元顧問らは、記事の公表前にホワイトハウスにその内容を知らせていたが、提案が受け入れられるかどうかは不明だった。バイデン政権のコロナ対応で首席医療顧問を務めるアンソニー・ファウチ氏は、JAMAに掲載された意見記事に対しコメントを避けている。
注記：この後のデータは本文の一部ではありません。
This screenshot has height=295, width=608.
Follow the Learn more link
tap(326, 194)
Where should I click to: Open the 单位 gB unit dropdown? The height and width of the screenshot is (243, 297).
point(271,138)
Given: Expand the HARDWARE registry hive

オミクロン株で感染が新たに急増する中、元顧問らは「終わりのない緊急事態」にはまることは避けなくてはならないと意見記事で主張した。それにはまず、新型コロナが世の中に広まっている呼吸器感染症ウイルスのひとつだと認識し、これらのウイルスすべてに対応した総合的な対策を練り上げる必要があるとしている。
感染拡大は今後も繰り返される
新たな変異株も含めて、今後も感染拡大が繰り返されることは避けられない。そうした状況への備えを強化するには、インフルエンザなども加えた入院患者や死亡者数がどのレベルに達したら緊急措置を発動するのか、その具体的な目標や指標を政府が設定する必要がある、という提言だ。
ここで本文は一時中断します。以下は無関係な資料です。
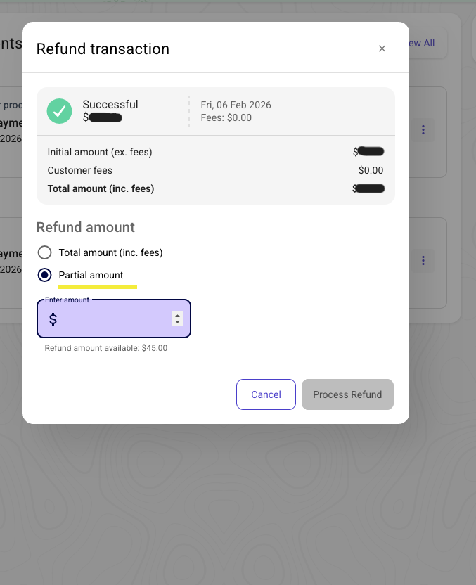Click the Refund amount section heading
The image size is (476, 585).
click(x=86, y=228)
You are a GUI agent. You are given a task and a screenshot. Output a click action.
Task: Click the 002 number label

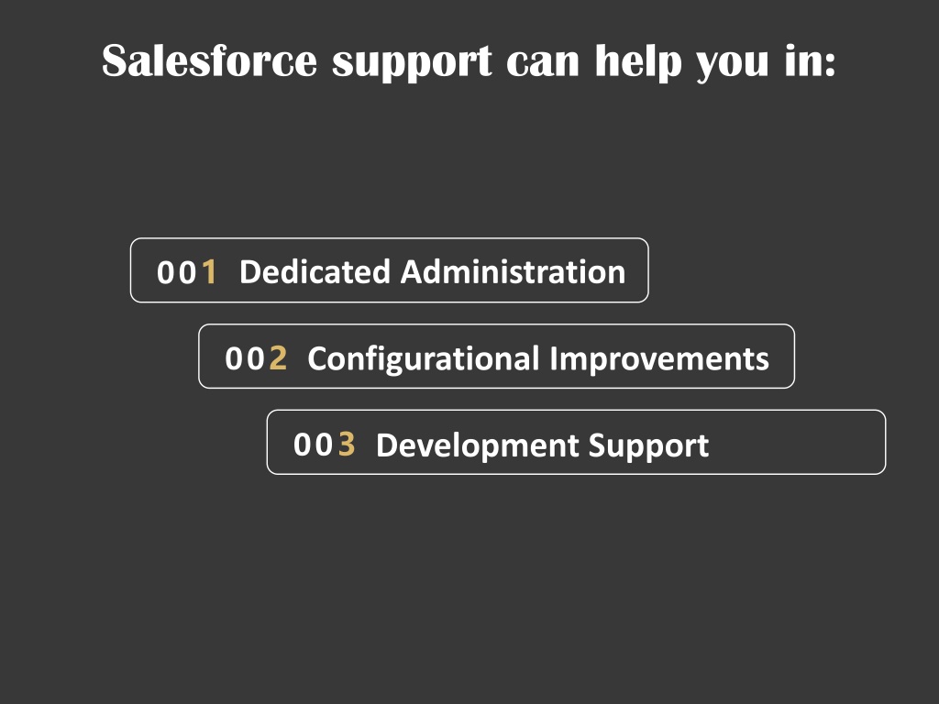[256, 358]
元顧問らが訴えているのは長期戦略の必要性だけではない。バイデン政権の現在の対策や姿勢も批判の対象となっている。中でも目立つのが、政治的な理由から必要な対策が手ぬるくなっているという批判だ。
例えば元顧問らは、共和党が猛反発しているワクチン接種の義務化をもっと強力に推し進めるべきだと主張。共和党に攻撃されたことからバイデン氏が導入に抵抗してきたワクチンのデジタル接種証明「ワクチンパスポート」の導入も欠かせないとしている。
「偽造可能な紙のカードに頼るなど、21世紀には許されないことだ」。ボリオ、エマニュエルの両氏と、ロックフェラー財団のパンデミック予防研究所のトップを務めるリック・ブライト氏は記事にそう記した。